▶ [Dataset entries]:
------
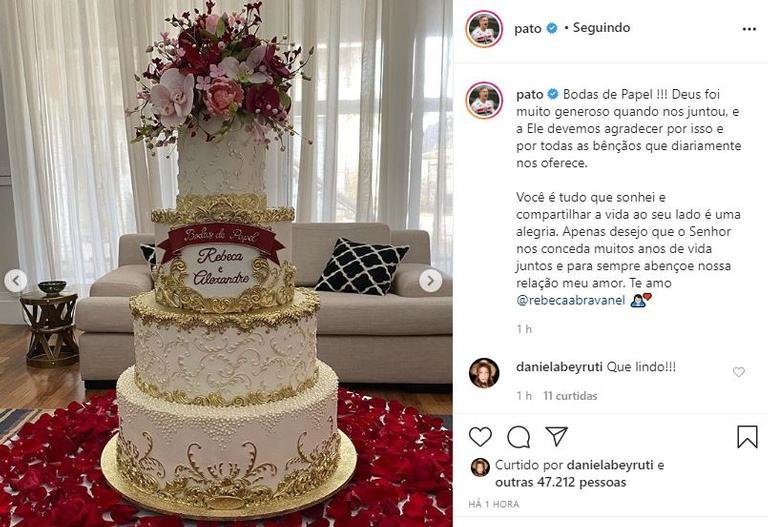Screen dimensions: 768x527
Task: Go to next photo in carousel
Action: (431, 281)
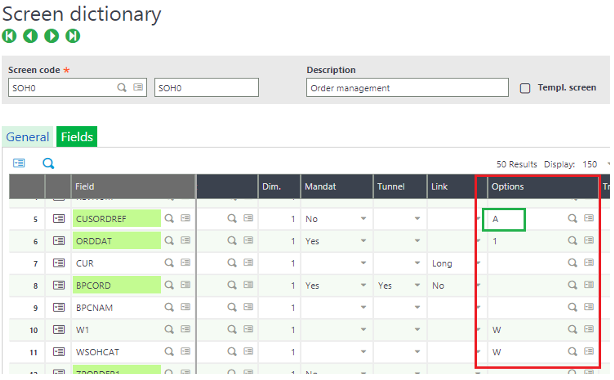Image resolution: width=614 pixels, height=380 pixels.
Task: Go to next record arrow icon
Action: [51, 36]
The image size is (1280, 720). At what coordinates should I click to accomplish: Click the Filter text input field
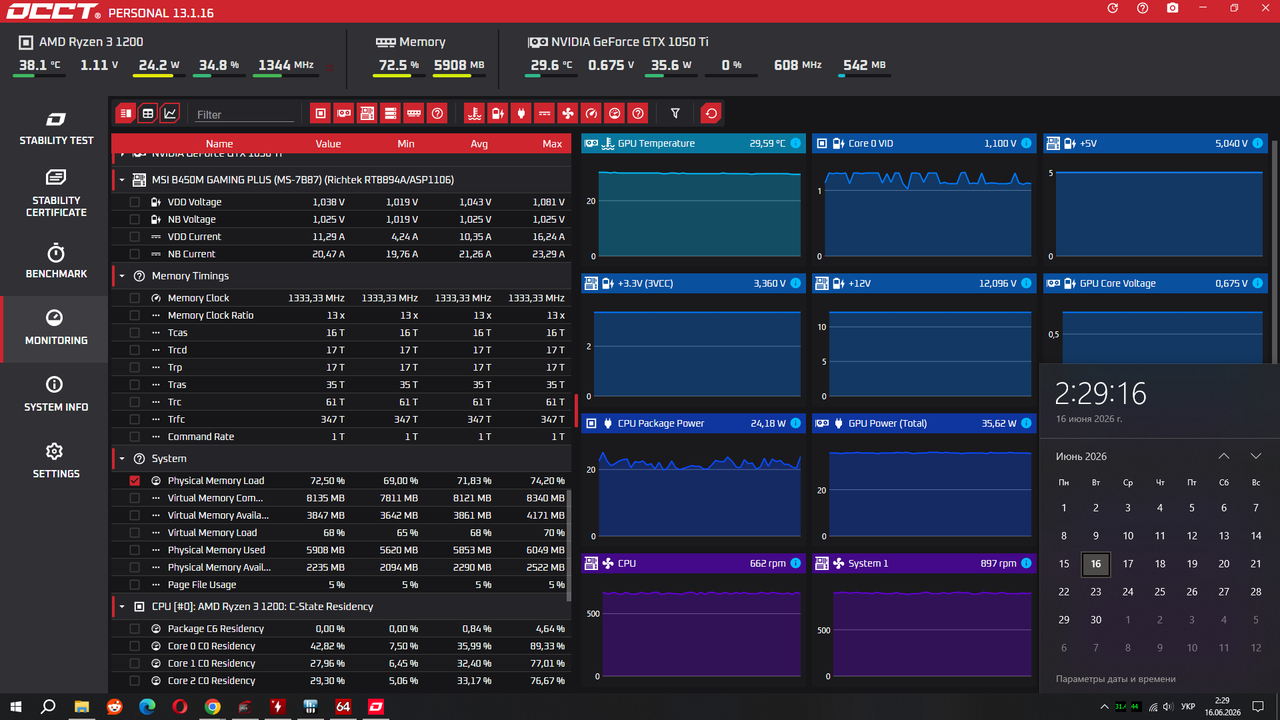[x=244, y=114]
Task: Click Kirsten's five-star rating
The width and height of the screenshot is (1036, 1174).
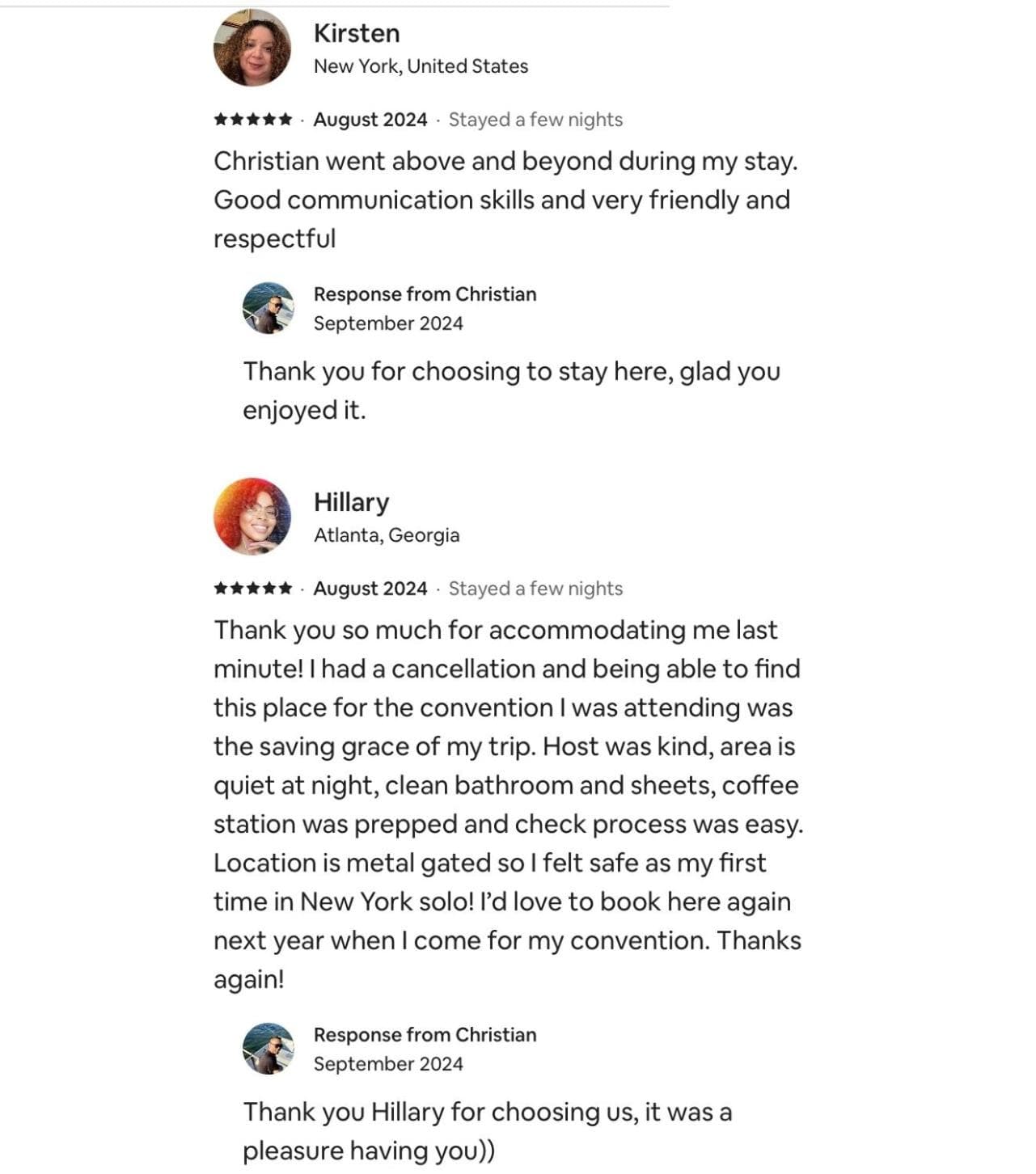Action: pyautogui.click(x=253, y=120)
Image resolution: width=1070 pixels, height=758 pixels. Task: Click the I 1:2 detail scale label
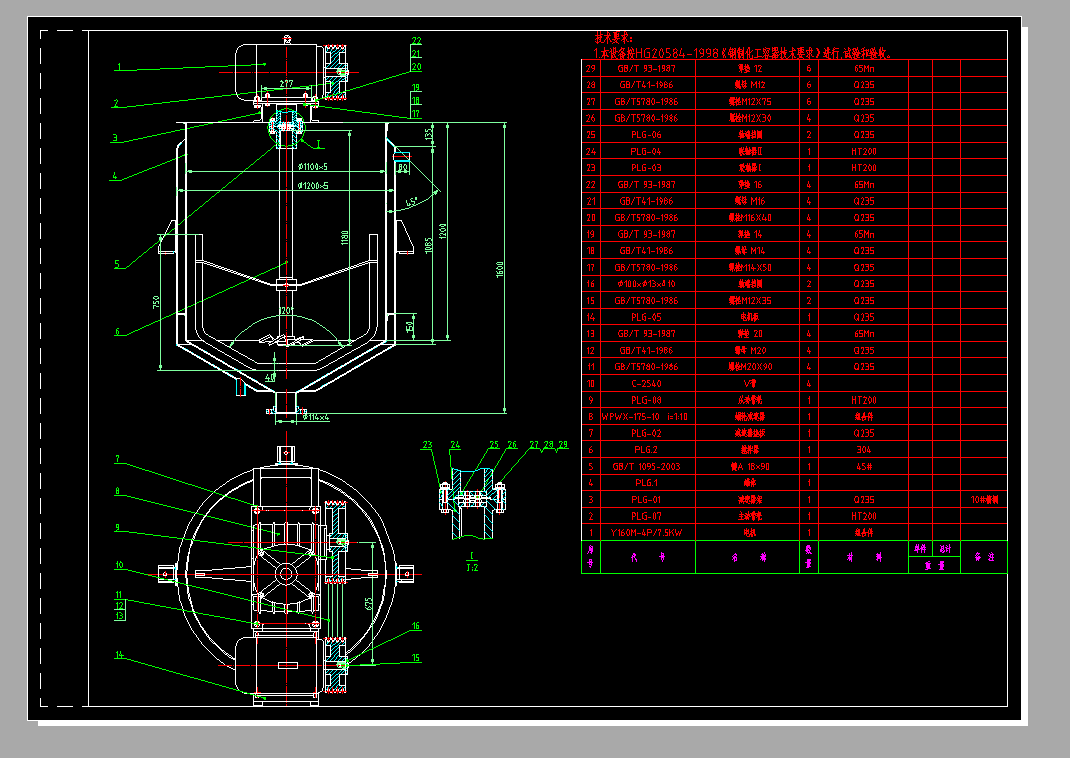pos(472,562)
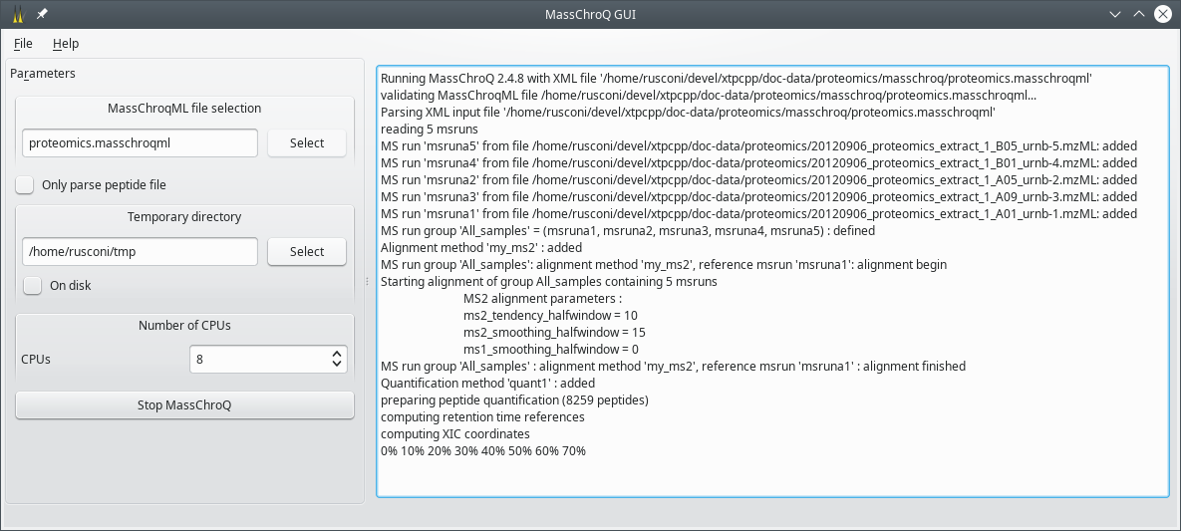Increase CPUs count with up arrow
Image resolution: width=1181 pixels, height=531 pixels.
[337, 353]
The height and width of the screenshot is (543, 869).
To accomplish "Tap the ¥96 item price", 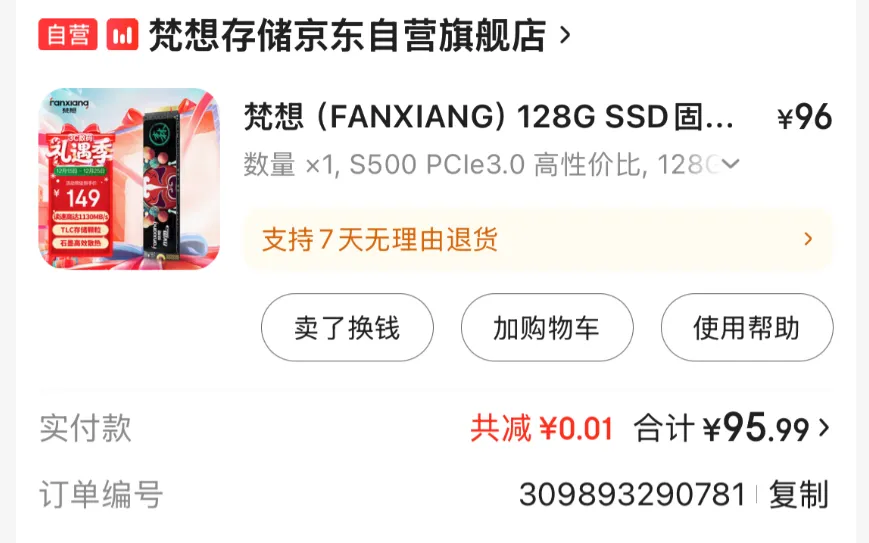I will (x=804, y=117).
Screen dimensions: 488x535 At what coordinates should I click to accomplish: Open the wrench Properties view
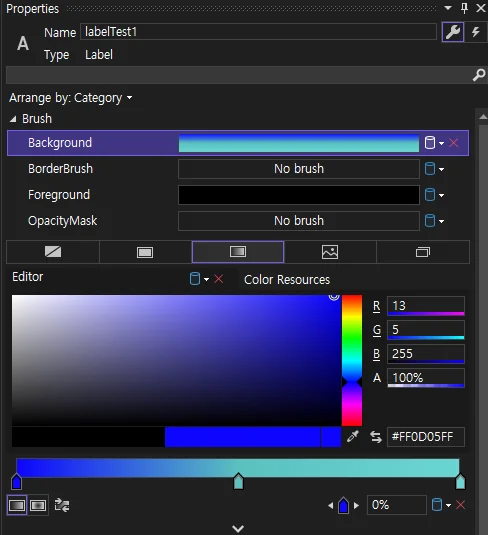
------
▶ [What needs to be done]: Copy only these lines from the records above, exactly: the one with "The width and", the one with "The height and", and those between. Skip the pictures.

▶ [Written solution]:
The width and height of the screenshot is (1036, 1174).
Action: pyautogui.click(x=253, y=120)
Image resolution: width=1070 pixels, height=758 pixels. Task: Click the I 1:2 detail scale label
pos(472,562)
Increase CPUs count with up arrow
Image resolution: width=1181 pixels, height=531 pixels.
[337, 353]
The height and width of the screenshot is (543, 869).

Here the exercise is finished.